YOUR TASK » Can you give the lines again, starting at the line with "Task: Open the Конструктор" and stopping after the line with "should pyautogui.click(x=42, y=140).", swapping "Queues" for "Tickets" and leaving everything else unchanged?

* * * * *

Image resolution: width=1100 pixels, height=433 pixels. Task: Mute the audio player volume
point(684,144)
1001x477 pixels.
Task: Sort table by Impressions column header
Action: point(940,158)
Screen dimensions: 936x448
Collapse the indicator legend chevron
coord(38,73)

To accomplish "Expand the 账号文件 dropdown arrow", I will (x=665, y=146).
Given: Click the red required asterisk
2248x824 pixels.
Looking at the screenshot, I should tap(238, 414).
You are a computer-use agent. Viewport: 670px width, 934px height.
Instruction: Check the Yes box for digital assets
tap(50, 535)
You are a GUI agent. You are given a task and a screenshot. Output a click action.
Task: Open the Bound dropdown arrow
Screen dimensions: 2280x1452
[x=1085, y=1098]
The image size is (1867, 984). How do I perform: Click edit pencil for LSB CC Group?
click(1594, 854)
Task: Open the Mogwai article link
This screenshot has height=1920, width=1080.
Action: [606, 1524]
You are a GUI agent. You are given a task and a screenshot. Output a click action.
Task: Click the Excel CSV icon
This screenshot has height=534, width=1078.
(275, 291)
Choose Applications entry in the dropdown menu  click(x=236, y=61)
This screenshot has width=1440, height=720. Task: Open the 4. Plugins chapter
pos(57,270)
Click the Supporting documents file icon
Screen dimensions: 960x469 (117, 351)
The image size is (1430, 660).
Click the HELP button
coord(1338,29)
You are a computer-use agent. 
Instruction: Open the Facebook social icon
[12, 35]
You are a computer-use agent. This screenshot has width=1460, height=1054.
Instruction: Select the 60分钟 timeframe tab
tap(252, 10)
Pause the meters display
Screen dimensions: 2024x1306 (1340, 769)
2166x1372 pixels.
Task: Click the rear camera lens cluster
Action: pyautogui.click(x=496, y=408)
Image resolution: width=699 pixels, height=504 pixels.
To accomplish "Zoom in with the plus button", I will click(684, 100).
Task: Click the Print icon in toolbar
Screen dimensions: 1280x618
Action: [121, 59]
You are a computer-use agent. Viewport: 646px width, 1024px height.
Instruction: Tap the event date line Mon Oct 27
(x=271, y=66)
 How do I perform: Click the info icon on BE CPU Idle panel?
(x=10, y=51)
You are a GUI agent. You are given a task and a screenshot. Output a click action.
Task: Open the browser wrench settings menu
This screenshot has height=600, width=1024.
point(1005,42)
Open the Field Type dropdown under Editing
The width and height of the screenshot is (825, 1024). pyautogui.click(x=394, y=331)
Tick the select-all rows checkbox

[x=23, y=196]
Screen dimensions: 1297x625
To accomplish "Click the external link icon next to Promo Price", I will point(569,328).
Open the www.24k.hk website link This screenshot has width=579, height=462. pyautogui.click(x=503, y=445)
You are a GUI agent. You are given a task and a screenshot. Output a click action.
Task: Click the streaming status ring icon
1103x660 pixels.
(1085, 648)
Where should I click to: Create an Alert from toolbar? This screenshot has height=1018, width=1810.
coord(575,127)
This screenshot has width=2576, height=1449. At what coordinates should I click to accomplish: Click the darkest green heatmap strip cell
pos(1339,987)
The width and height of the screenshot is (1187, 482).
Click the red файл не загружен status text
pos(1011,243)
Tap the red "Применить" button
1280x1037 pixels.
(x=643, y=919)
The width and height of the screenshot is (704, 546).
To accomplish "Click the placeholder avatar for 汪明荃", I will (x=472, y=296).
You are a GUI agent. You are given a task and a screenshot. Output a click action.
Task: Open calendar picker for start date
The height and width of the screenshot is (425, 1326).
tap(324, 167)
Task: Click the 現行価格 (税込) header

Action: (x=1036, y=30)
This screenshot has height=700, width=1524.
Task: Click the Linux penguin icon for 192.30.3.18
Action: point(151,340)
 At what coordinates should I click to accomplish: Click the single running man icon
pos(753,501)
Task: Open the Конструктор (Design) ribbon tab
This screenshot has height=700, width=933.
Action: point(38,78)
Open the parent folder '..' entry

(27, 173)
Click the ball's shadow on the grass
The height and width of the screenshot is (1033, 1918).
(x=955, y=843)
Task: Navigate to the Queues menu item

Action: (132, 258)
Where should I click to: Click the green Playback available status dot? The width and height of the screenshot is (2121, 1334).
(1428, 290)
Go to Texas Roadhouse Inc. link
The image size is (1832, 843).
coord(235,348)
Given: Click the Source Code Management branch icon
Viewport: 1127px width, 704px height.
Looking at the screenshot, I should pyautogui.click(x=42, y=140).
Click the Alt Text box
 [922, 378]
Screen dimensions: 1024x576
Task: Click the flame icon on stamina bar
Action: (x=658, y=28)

* * * * *

THE ANSWER »
Task: Open the Конструктор (Design) ribbon tab
This screenshot has height=700, width=933.
Action: point(38,78)
Open the parent folder '..' entry

(27, 173)
Click the ball's shadow on the grass
The height and width of the screenshot is (1033, 1918).
(x=955, y=843)
Task: Navigate to the Tickets menu item

Action: (132, 258)
Where should I click to: Click the green Playback available status dot? The width and height of the screenshot is (2121, 1334).
(1428, 290)
Go to Texas Roadhouse Inc. link
The image size is (1832, 843).
coord(235,348)
Given: Click the Source Code Management branch icon
Viewport: 1127px width, 704px height.
Looking at the screenshot, I should pyautogui.click(x=42, y=140).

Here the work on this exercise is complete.